··· DATA PROVIDED
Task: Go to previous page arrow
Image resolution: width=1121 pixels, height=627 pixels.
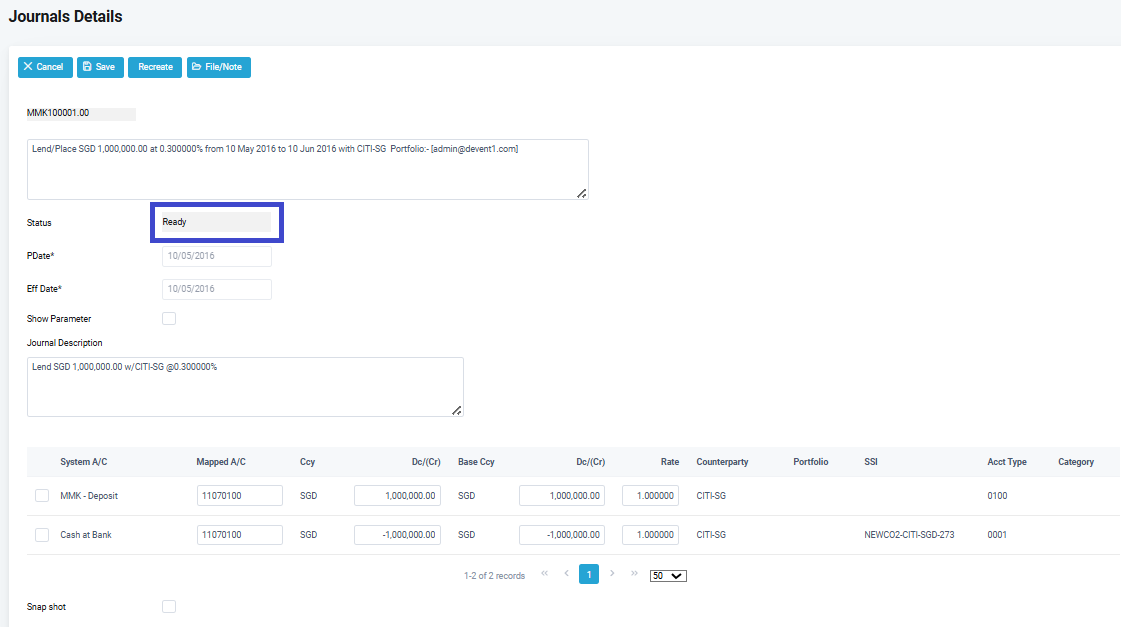Action: [566, 574]
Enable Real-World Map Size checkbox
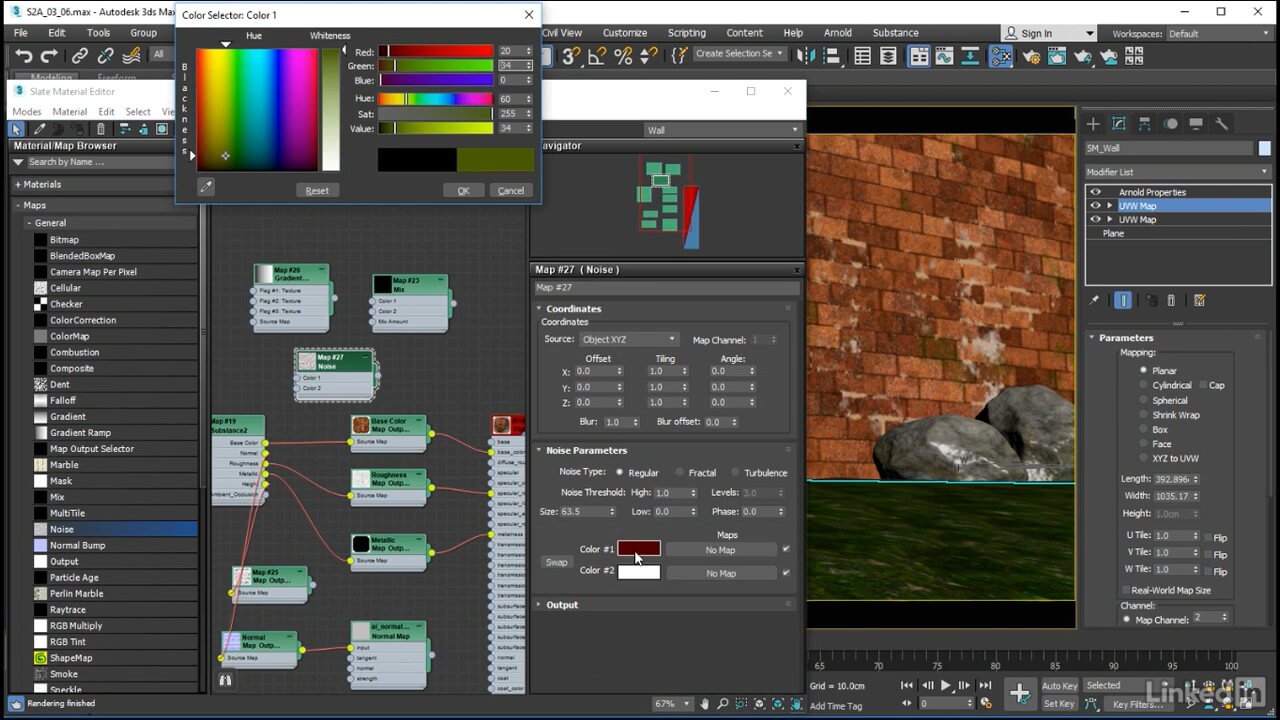The image size is (1280, 720). point(1126,590)
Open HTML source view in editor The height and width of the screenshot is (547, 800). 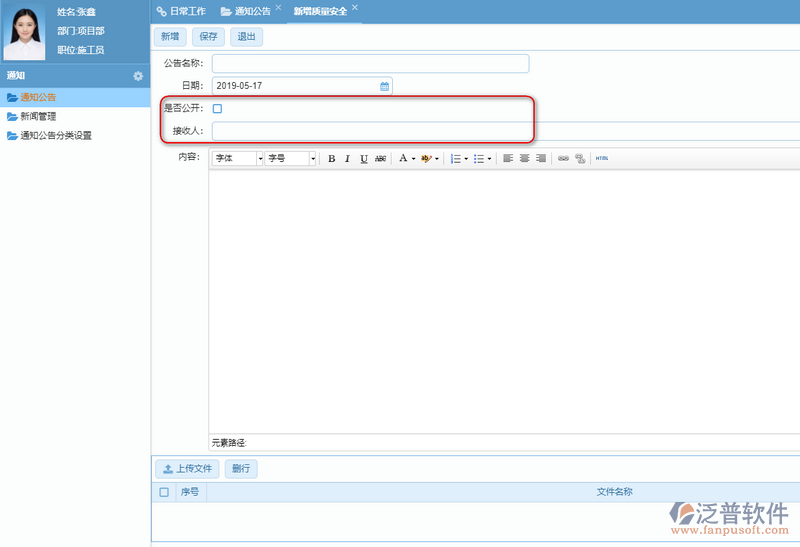click(602, 159)
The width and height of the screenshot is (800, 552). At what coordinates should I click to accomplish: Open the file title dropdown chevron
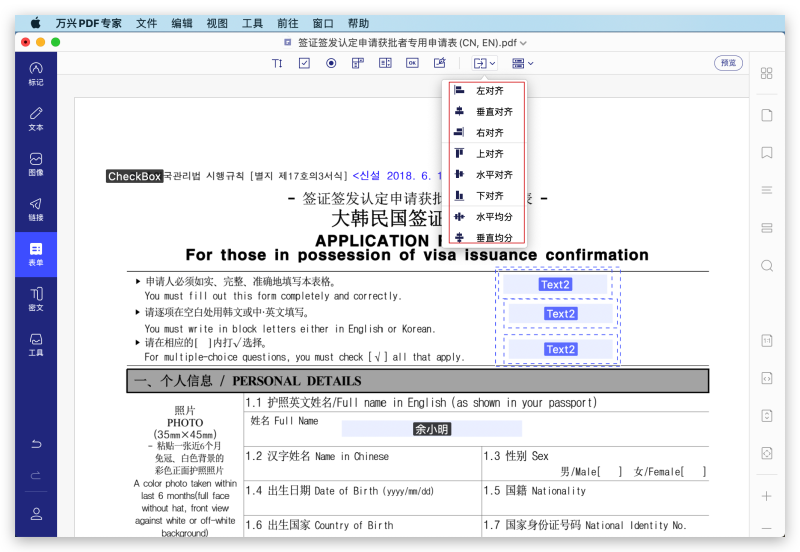click(523, 43)
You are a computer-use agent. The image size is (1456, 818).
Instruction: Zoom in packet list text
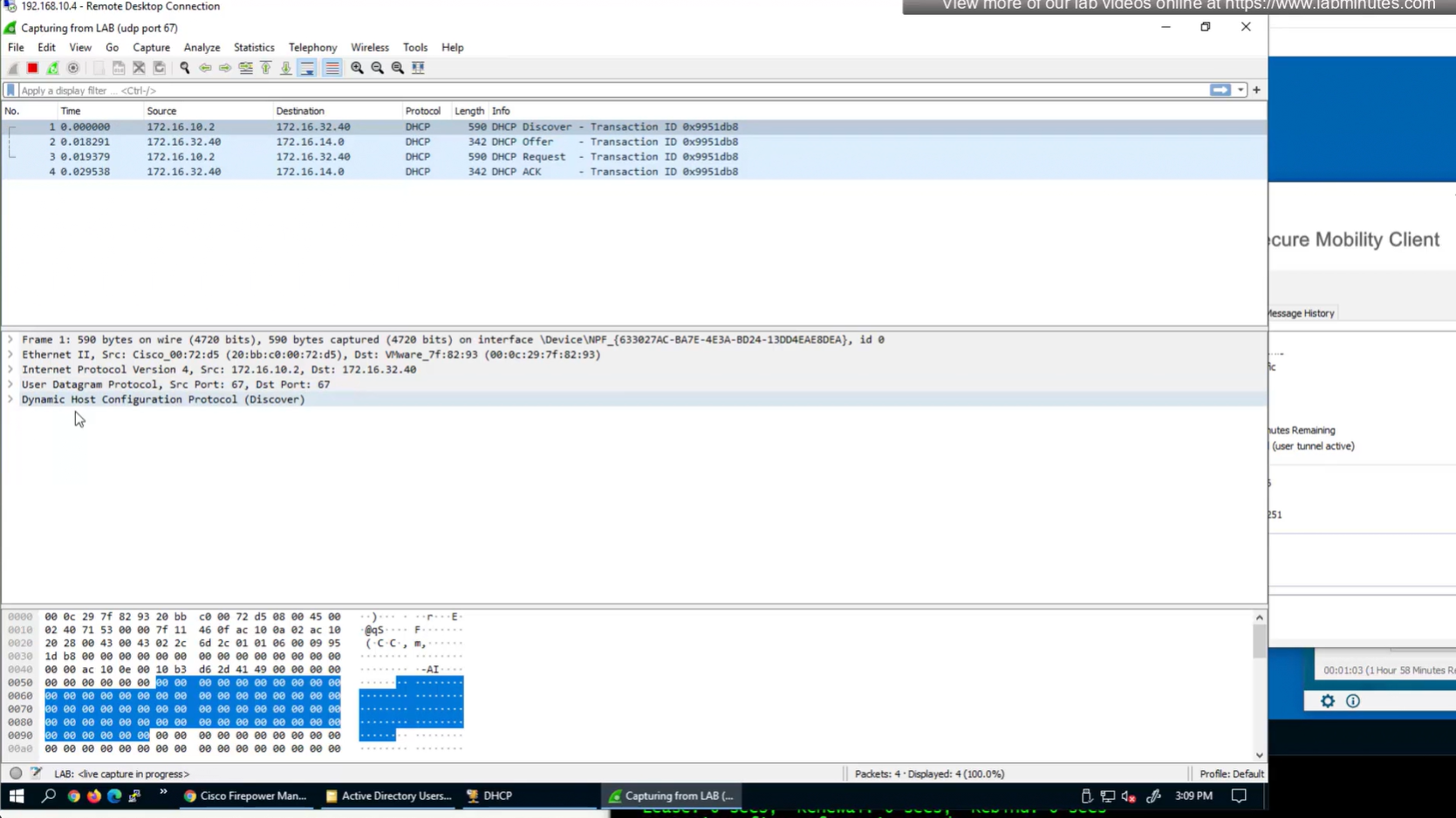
······
_TASK DESCRIPTION:_ Please print the span that begins at the line holding "You are a computer-use" and ends at the last line of the data, both ends included, with no pictures.

_ANSWER SECTION:_
You are a computer-use agent. The image size is (1456, 818).
Instruction: Zoom in packet list text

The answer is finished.